Imaging studies have shown increased activation in older adults’ cortical and subcortical areas while doing simple upper-extremity motor tasks. Similar cortical adaptations may be associated with observed changes in voluntary activation of the quadriceps femoris during isometric contractions (Klass et al., 2007, 2008). Here again we need to be careful in interpreting the relationships to actual walking tasks. As far as walking or stepping is concerned, evidence suggests the presence of coactivation of agonist and antagonist, which may reduce the overall strength of contraction (Hortobagyi and DeVita, 2000). This coactivation is controlled by descending motor pathways independently of agonist activation (Hortobagyi and Devita, 2006; Levenez et al., 2005), which suggests an adaptation in higher cortical control. The presence of coactivation of muscles works to reduce the net force of contraction acting at the joint, which provides an additional mechanism of strength loss. In addition, coactivation of muscles at a joint is an important mechanism for increasing joint stability, so it may be correlated with changes in proprioception. However, more research is required to establish direct correlation in CNS activity and gait changes.

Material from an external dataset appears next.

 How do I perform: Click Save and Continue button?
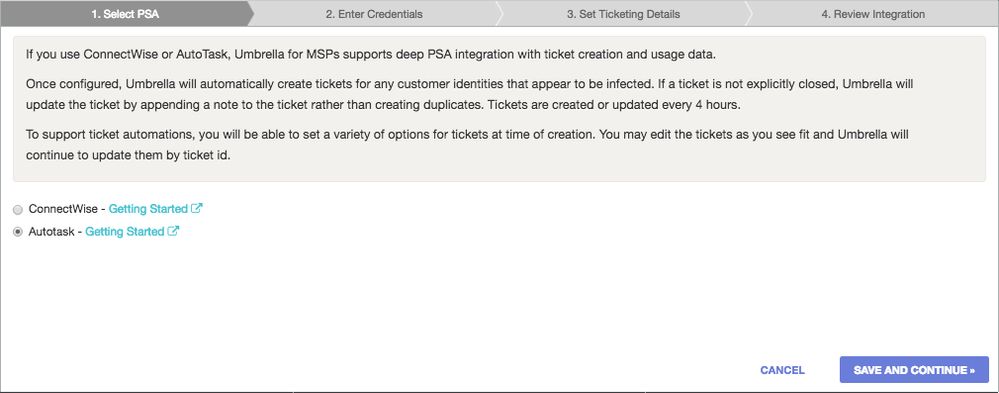pyautogui.click(x=914, y=369)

In conclusion, the underlying physiological changes occurring among the elderly begin as early as the fourth decade but do not become recognizable until much later in life. As a result, the elderly are more likely to slow their gait velocity to accommodate changes in muscle strength, aerobic capacity, cognitive function, and overall physical health. Gait adaptations in old age can be due to age or any other underlying pathology. It is extremely difficult but important to differentiate the cause of these changes clinically in order to ensure an older individual’s proper rehabilitation. A decrease in gait speed increases the chances of a fall. As a person ages, there seems to be a transition from an ankle strategy to one that places increased emphasis on the hip, which is primarily responsible for carrying the upper body during ambulation; therefore, utilizing a hip strategy to produce forward progression while balancing the upper body may prove too demanding if a perturbation should occur. These changes in gait occur due to the conjunction of altered physiology and body structure. Altered sensations affect balance, deteriorating neuromuscular processes affect muscle strength characteristics, and changes in CNS affect overall control and execution. Numerous studies have been conducted to elucidate these effects, but care should be taken to infer whether these can be applied to walking tasks. The studies correlating changes in CNS and locomotion are limited both in number and scope due to the difficulty of measuring CNS activity while a person is ambulating. Technological advances, especially in ambulatory electroencephalography and near-infrared spectroscopy, have made this a possibility, and significant research in this arena can be expected in the near future.